Appalachian voters were ancestral Democrats because union jobs used to exist in Appalachia during the state’s heyday.
“Trump changed the game here,” said Tom McCabe, chairman of the Republican Party in Mahoning County, where a decade ago Republicans were scarce and now they dominate.
No, NAFTA changed the game in the Mahoning Valley. Trump was just the latest bullshit artist who came along, told them not to sell their houses, and then presided over the Lordstown Chevy Cruz Factory moving to Mexico.

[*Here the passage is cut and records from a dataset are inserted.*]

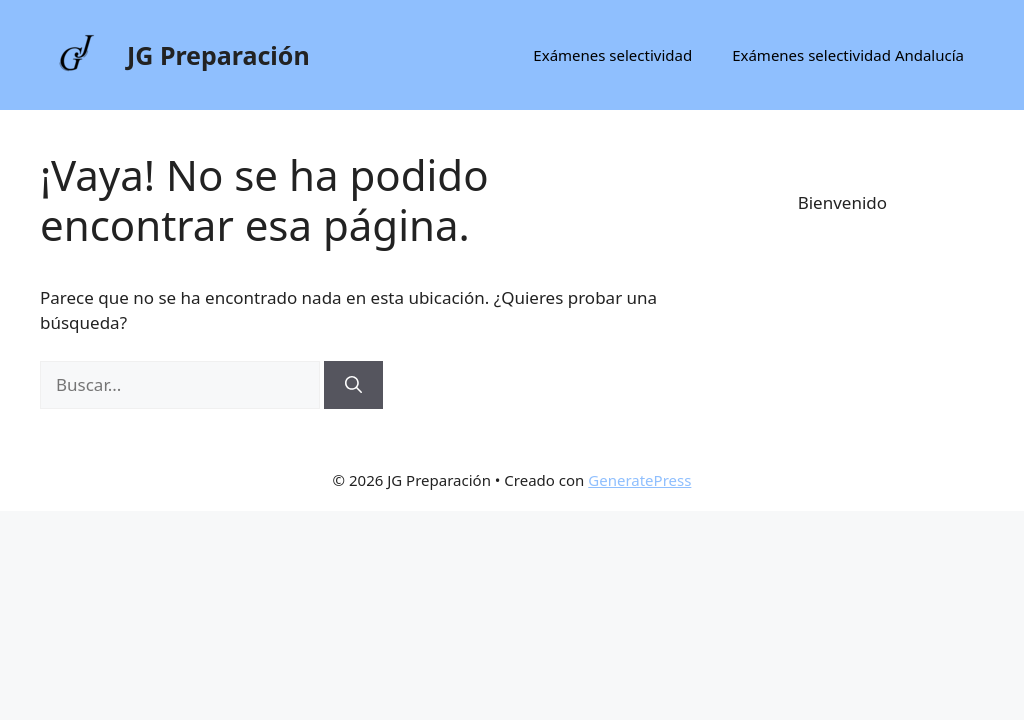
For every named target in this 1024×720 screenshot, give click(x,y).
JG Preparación (218, 55)
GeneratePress (639, 480)
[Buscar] (353, 385)
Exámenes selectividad (612, 55)
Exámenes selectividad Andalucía (848, 55)
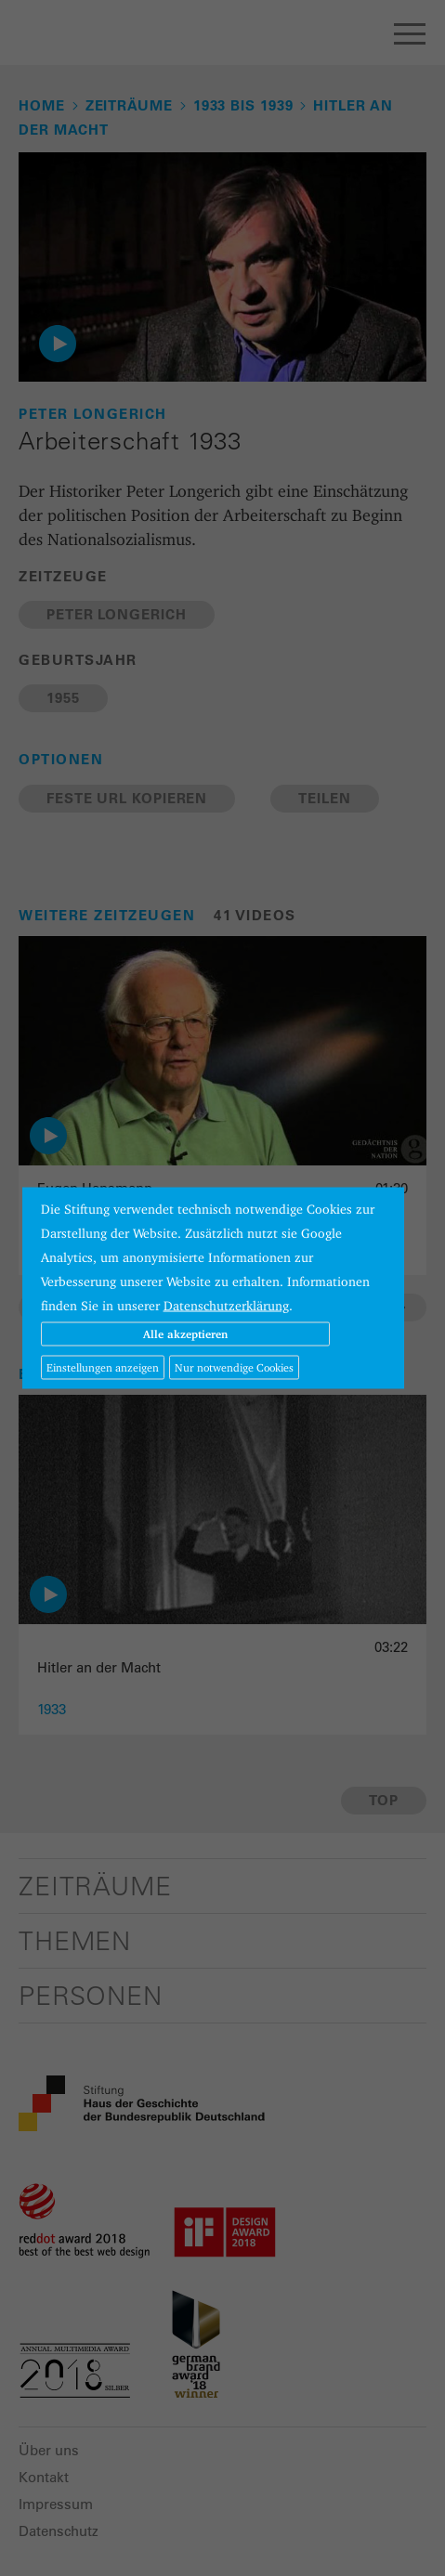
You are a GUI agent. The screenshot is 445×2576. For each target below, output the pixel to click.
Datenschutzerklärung (226, 1305)
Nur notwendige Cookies (234, 1367)
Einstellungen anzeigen (102, 1367)
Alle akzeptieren (185, 1334)
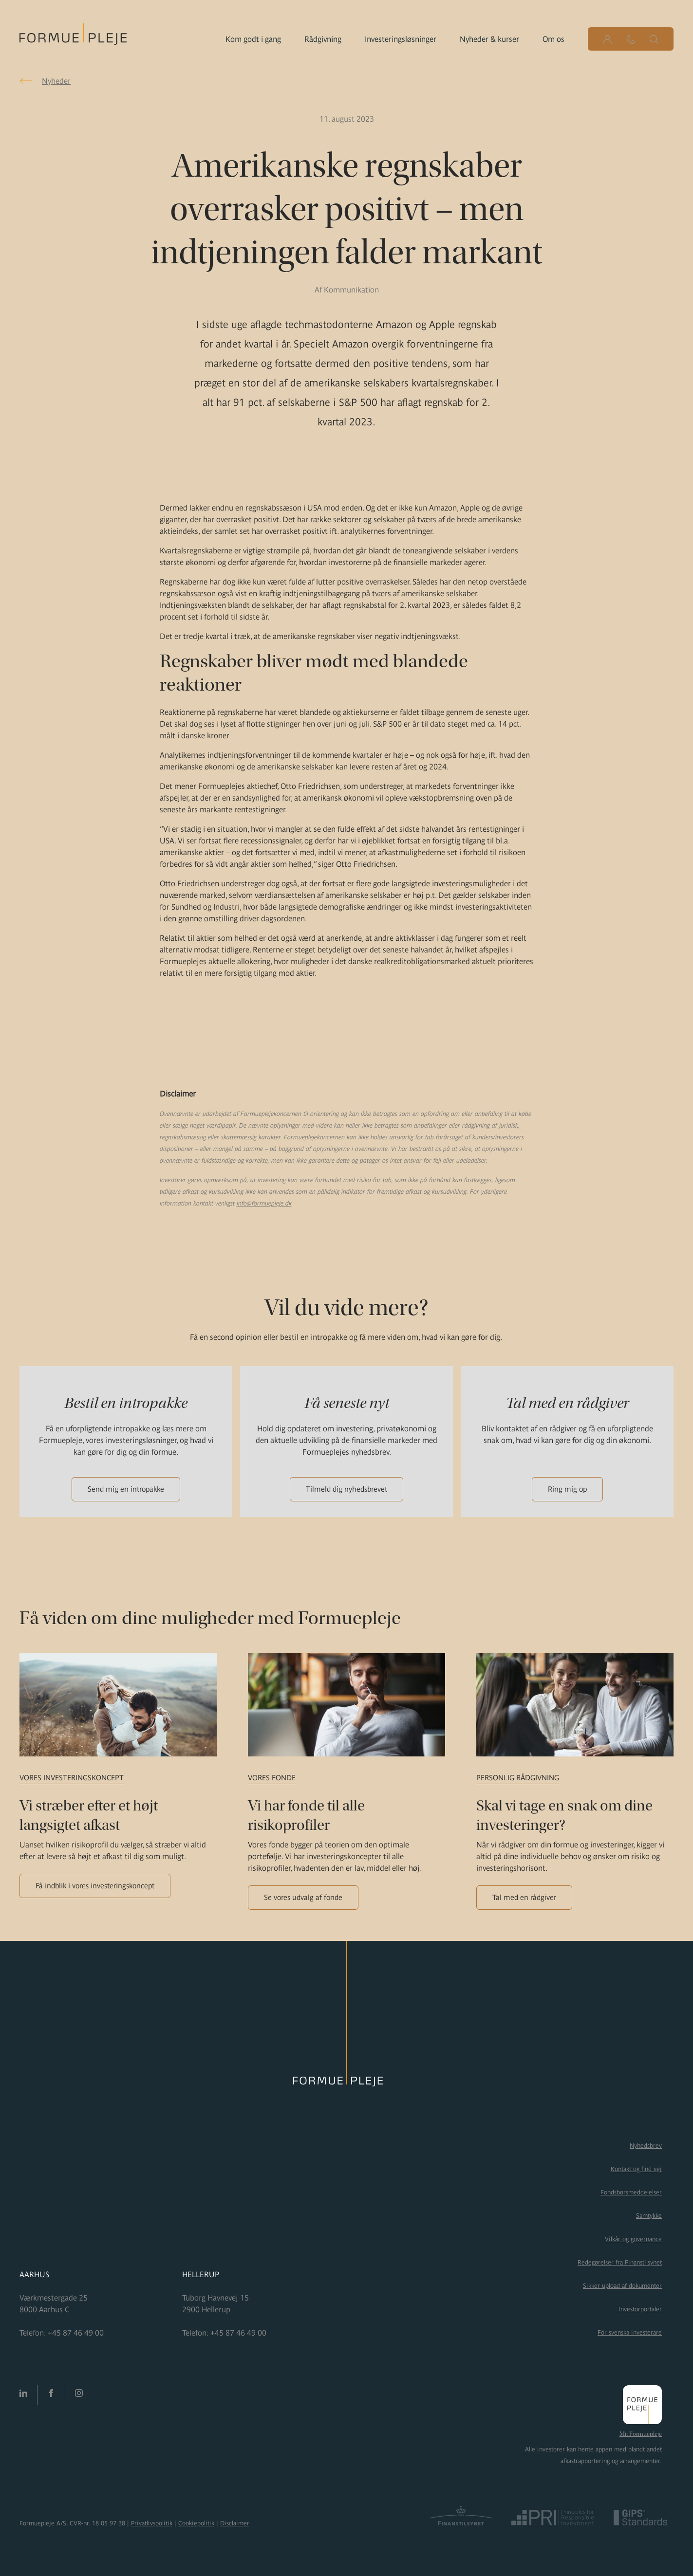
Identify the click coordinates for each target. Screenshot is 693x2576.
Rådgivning (322, 39)
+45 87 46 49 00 (76, 2332)
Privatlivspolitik (151, 2523)
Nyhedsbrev (646, 2145)
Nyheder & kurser (489, 39)
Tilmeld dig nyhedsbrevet (346, 1489)
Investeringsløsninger (400, 39)
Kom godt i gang (253, 39)
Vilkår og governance (633, 2239)
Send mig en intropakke (126, 1489)
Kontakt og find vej (636, 2169)
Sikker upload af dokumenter (622, 2285)
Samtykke (649, 2215)
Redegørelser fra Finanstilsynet (620, 2262)
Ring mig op (567, 1489)
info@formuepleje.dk (264, 1203)
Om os (553, 39)
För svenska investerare (630, 2332)
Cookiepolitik (196, 2523)
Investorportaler (640, 2309)
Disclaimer (234, 2523)
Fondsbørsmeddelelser (631, 2192)
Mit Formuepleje (640, 2433)
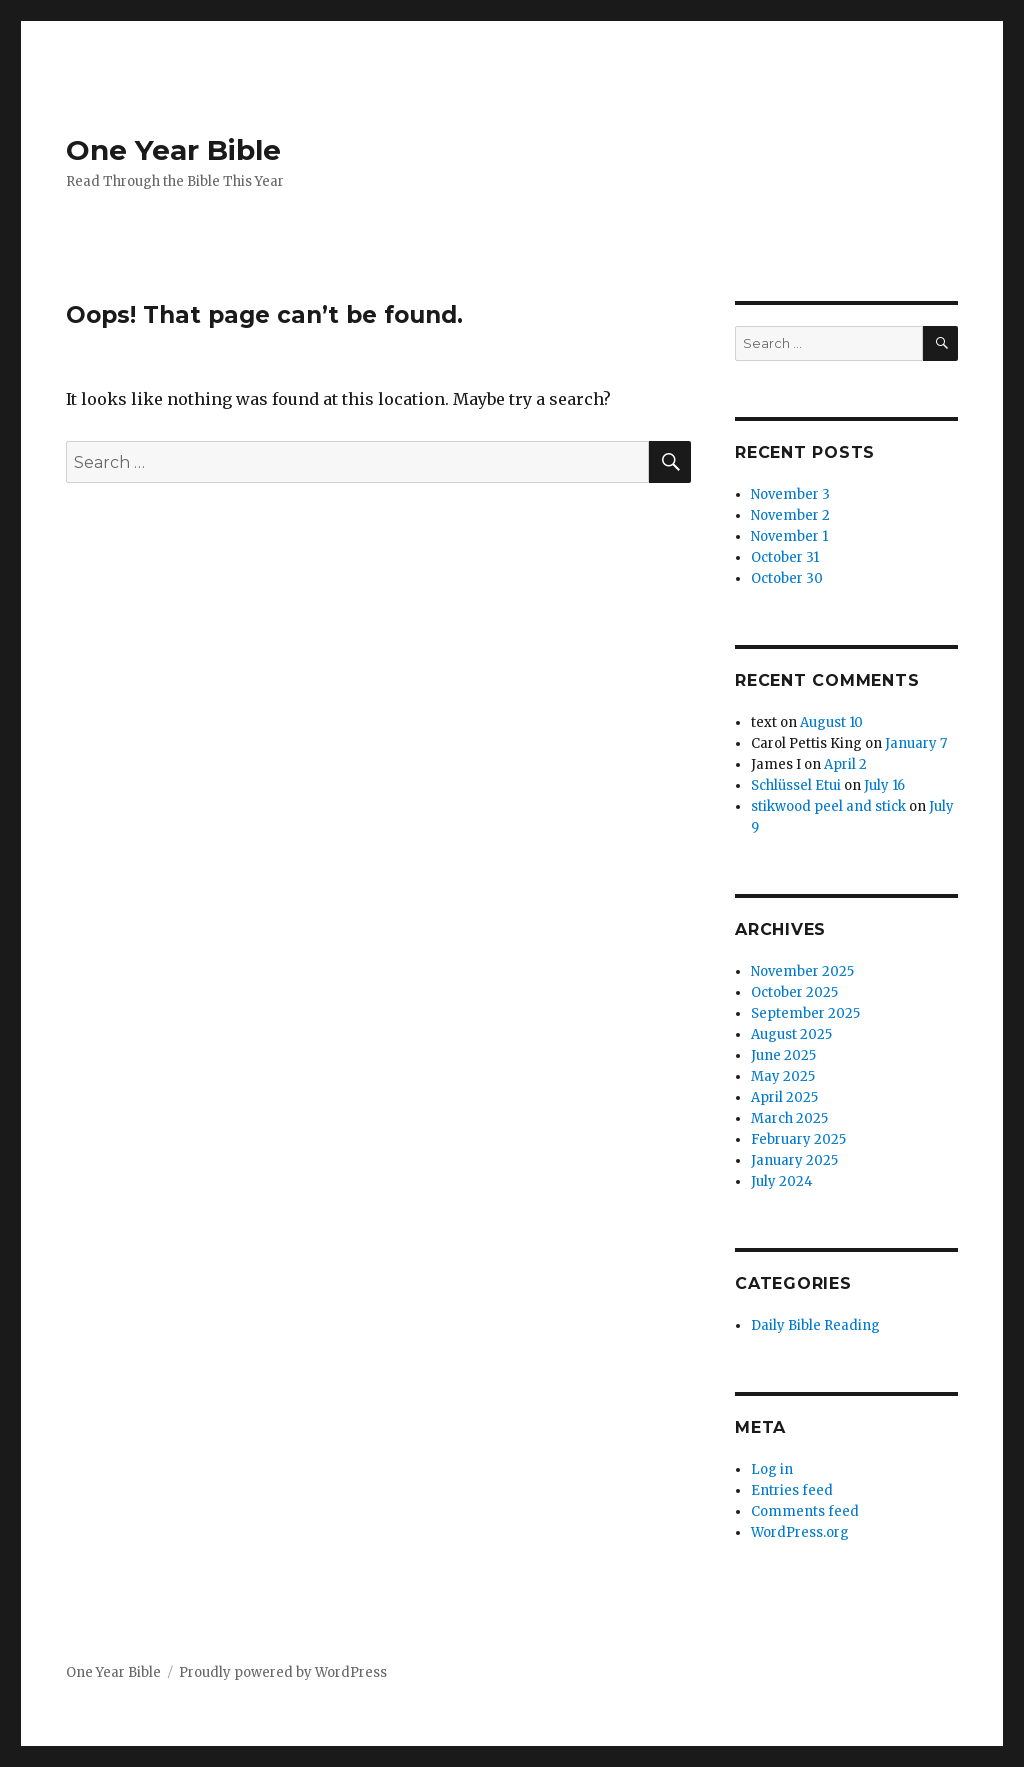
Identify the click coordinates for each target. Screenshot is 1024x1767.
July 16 (884, 785)
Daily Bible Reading (815, 1325)
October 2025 (794, 992)
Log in (772, 1469)
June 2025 (783, 1055)
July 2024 (782, 1181)
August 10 (831, 722)
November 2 (790, 515)
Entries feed (792, 1490)
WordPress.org (800, 1532)
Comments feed (805, 1511)
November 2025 (802, 971)
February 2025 (798, 1139)
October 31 (785, 557)
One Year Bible (173, 150)
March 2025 (789, 1118)
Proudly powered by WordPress (283, 1672)
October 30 (787, 578)
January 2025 (794, 1160)
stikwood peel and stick (828, 806)
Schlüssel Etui (796, 785)
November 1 (789, 536)
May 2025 (783, 1076)
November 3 (790, 494)
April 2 (845, 764)
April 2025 (784, 1097)
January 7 (916, 743)
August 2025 (791, 1034)
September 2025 (805, 1013)
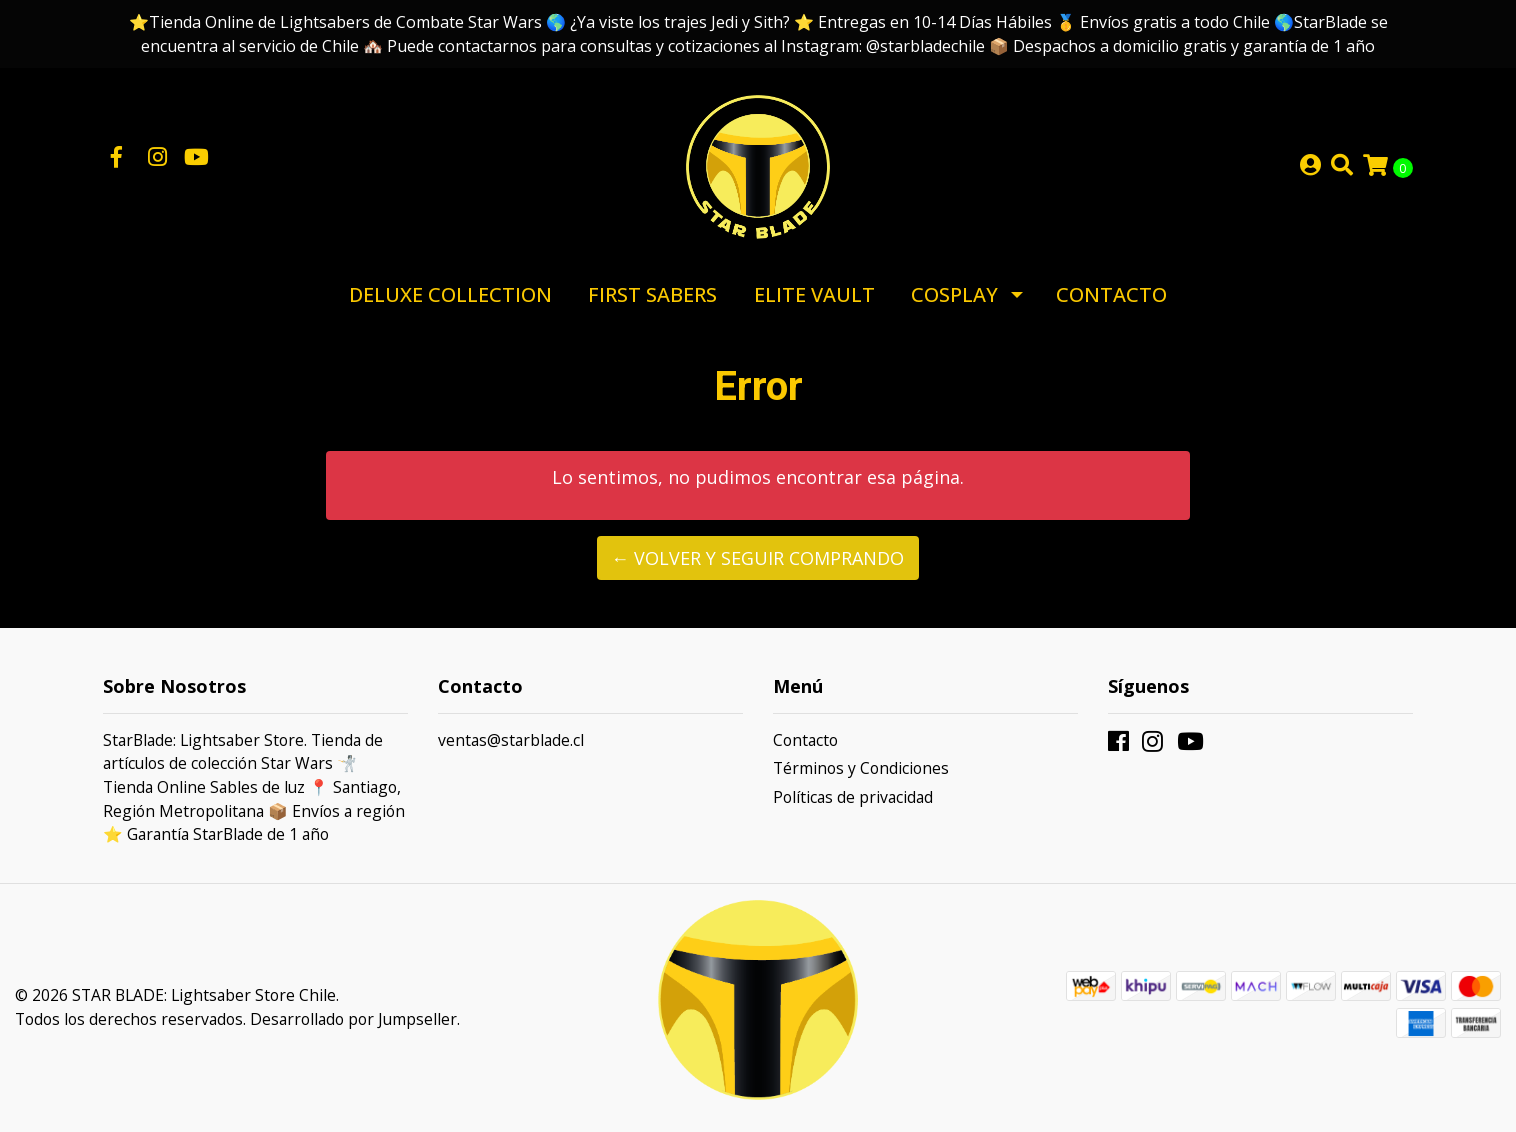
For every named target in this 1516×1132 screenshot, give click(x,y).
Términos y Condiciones (861, 768)
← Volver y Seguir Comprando (757, 558)
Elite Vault (814, 294)
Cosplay (954, 294)
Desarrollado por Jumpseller (353, 1019)
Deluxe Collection (450, 294)
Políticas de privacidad (853, 797)
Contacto (1111, 294)
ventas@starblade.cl (511, 740)
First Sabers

Four years ago, Mr. Vance, working as a venture capitalist, was all smiles as he hitched a ride on a three-day bus trip, scouting investment opportunities in Youngstown and Akron, Ohio; Detroit and Flint, Mich.; and South Bend, Ind. — a tour that was organized by none other than Mr. Ryan. Mr. Ryan, at the time, was the popular congressman from Mahoning and Trumbull Counties, eager to show off progress, like the electric vehicle batteries being built in what he called Voltage Valley.
This is the most informative paragraph in the entire article. Of course Tim Ryan tried to court a venture capitalist vampire like J.D. Vance. It’s the perfect representation of the modern Democratic party: Prostrate yourself before the capitalist class instead of defending the blue-collar workers in the trenches.